• TEXT BLOCK:
______

A range of disciplinary approaches is welcome, including:
• Temporal ecologies in poetics and aesthetics, descriptions of nature, history of metaphors; meter, rhythm, repetition; temporal semantics of growth, transformation, threshold, crisis.
• Image-time and material time; montage/collage, series, study; landscape as a medium of deep time; visualizations of cycles, change, erosion; practices of collecting and classification as temporal orders.
• Beat, pulse, period, tempo as models of the living; bodily and affective temporalities; rhythmization, synchronization, and their disruptions; form as a temporal ecology (recurrence, variation, transition).
More broadly, the conference invites reflections on:
• Aesthetics and orders of temporality
• Temporal concepts within individual disciplines
• Knowledge and history, tense and development
• Phenomenologies of movement and transformation: how can growth and metamorphosis be narrated or visualized without freezing them in static representation?
• Rhythm and meter: where does “striated time” (meter, beat, measured time) encounter the ‘smooth time’ of organic flow? How do heartbeat, pulse, and breath relate to the musical period or poetic meter around 1800?

______

• SOURCE MATERIAL:
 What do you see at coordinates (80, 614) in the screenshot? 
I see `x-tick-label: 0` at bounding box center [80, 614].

______

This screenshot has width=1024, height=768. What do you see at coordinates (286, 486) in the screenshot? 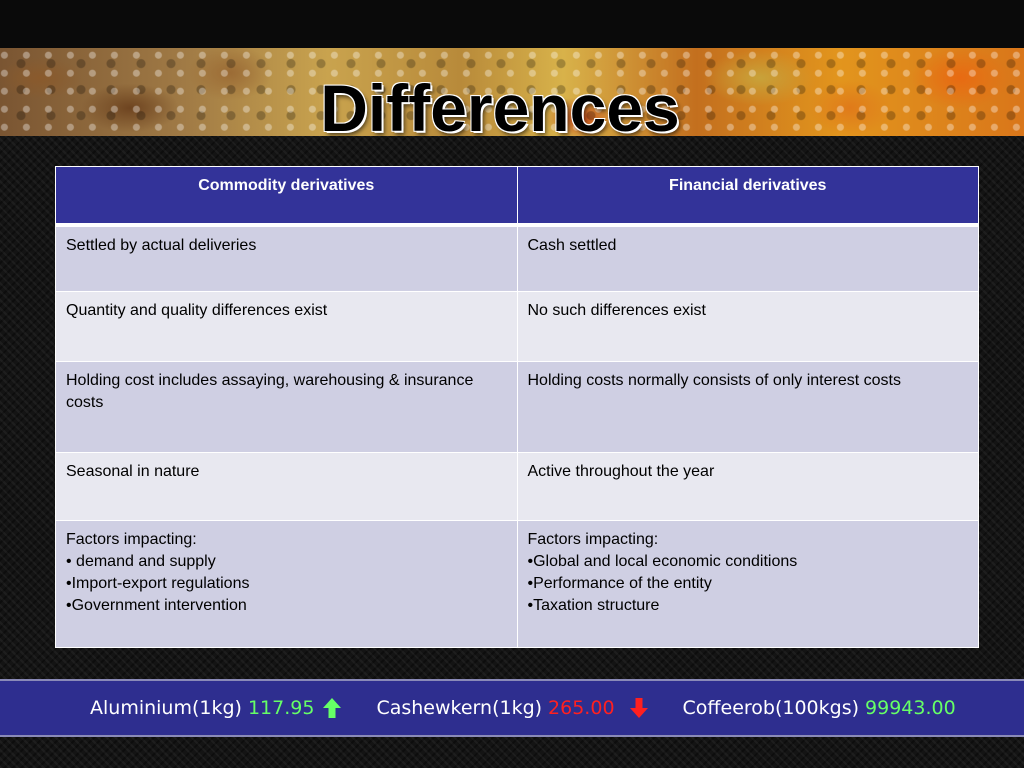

______

• EXERCISE DIRECTIONS: Please condense the paragraph of the conference text that begins "More broadly, the conference invites reflections on" into a shorter version that keeps its main topics. The records have no connection to the text about the conference.

• ANSWER AREA: The conference also invites reflections on aesthetics and orders of temporality, temporal concepts within individual disciplines, and knowledge and history, tense and development. It asks how growth and metamorphosis can be narrated or visualized without freezing them in static representation. It also asks where measured "striated time" meets the "smooth time" of organic flow, and how heartbeat, pulse, and breath relate to the musical period or poetic meter around 1800.